Write out the lines below exactly, beginning at the one with "Open the trending chart analytics icon" and stopping after the one with "Task: Click the '6.9 x 10^14 hz' answer label"; the pictures are not copied.

*Screenshot grounding data*:
_ _ _ _ _
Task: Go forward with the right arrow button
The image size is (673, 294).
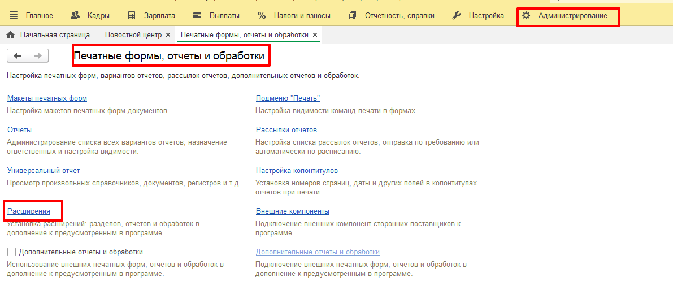Action: point(38,55)
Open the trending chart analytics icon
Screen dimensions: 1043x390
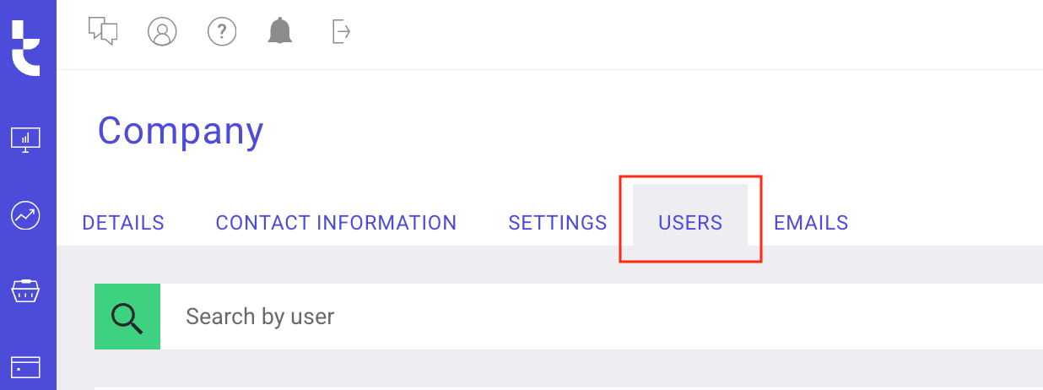[26, 215]
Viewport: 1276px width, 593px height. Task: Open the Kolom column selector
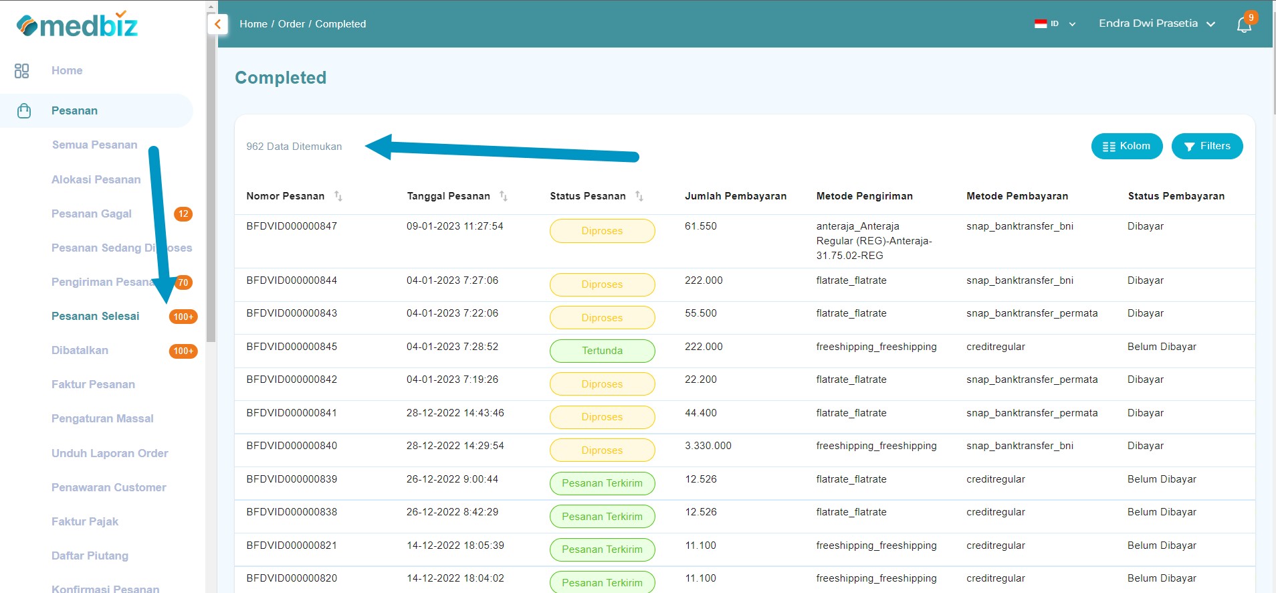(x=1126, y=147)
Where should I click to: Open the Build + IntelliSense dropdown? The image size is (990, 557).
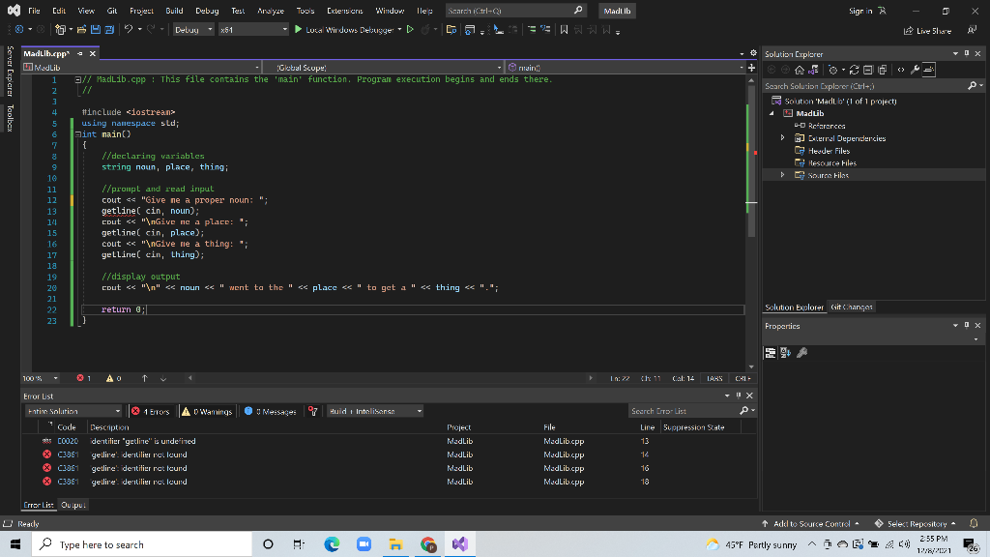click(375, 411)
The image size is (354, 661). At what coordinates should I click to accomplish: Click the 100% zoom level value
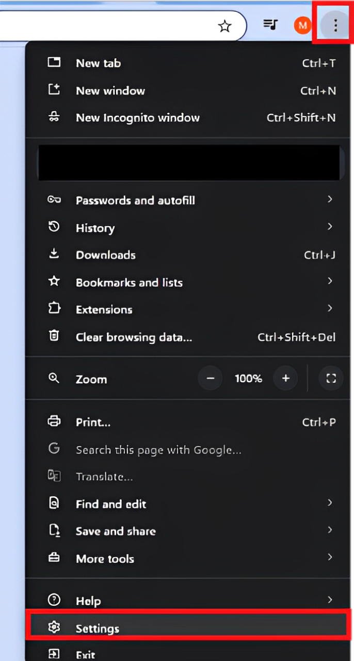pos(248,379)
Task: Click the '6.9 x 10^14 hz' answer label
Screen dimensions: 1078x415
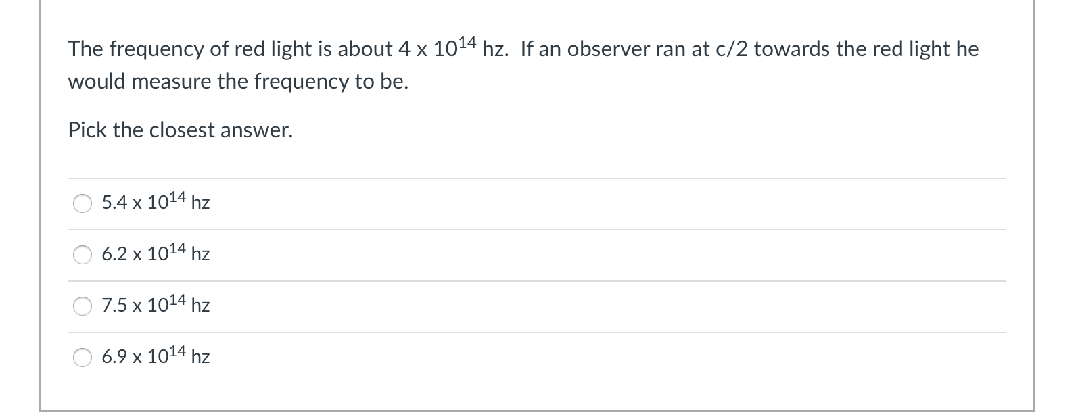Action: click(156, 356)
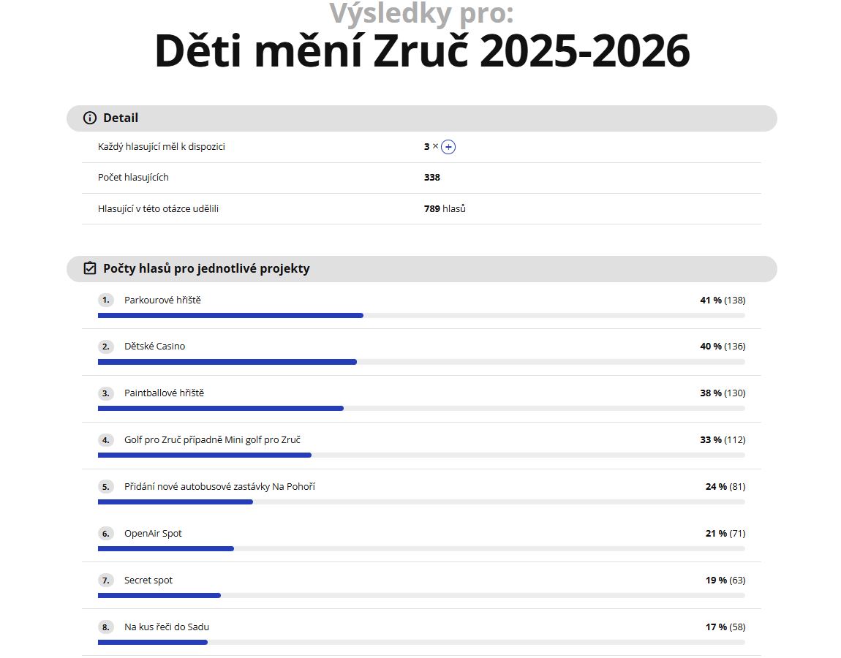Select the number 5 badge for autobusové zastávky project
The height and width of the screenshot is (658, 841).
click(x=105, y=487)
_ _ _ _ _
*COMPLETED EXERCISE*:
Open the trending chart analytics icon
Screen dimensions: 1043x390
[26, 215]
Viewport: 1276px width, 593px height. Task: Open the Kolom column selector
(x=1126, y=147)
Where should I click to: Open the Build + IntelliSense dropdown? The image size is (990, 557).
click(375, 411)
The image size is (354, 661). At what coordinates should I click to accomplish: Click the 100% zoom level value
pos(248,379)
Task: Click the '6.9 x 10^14 hz' answer label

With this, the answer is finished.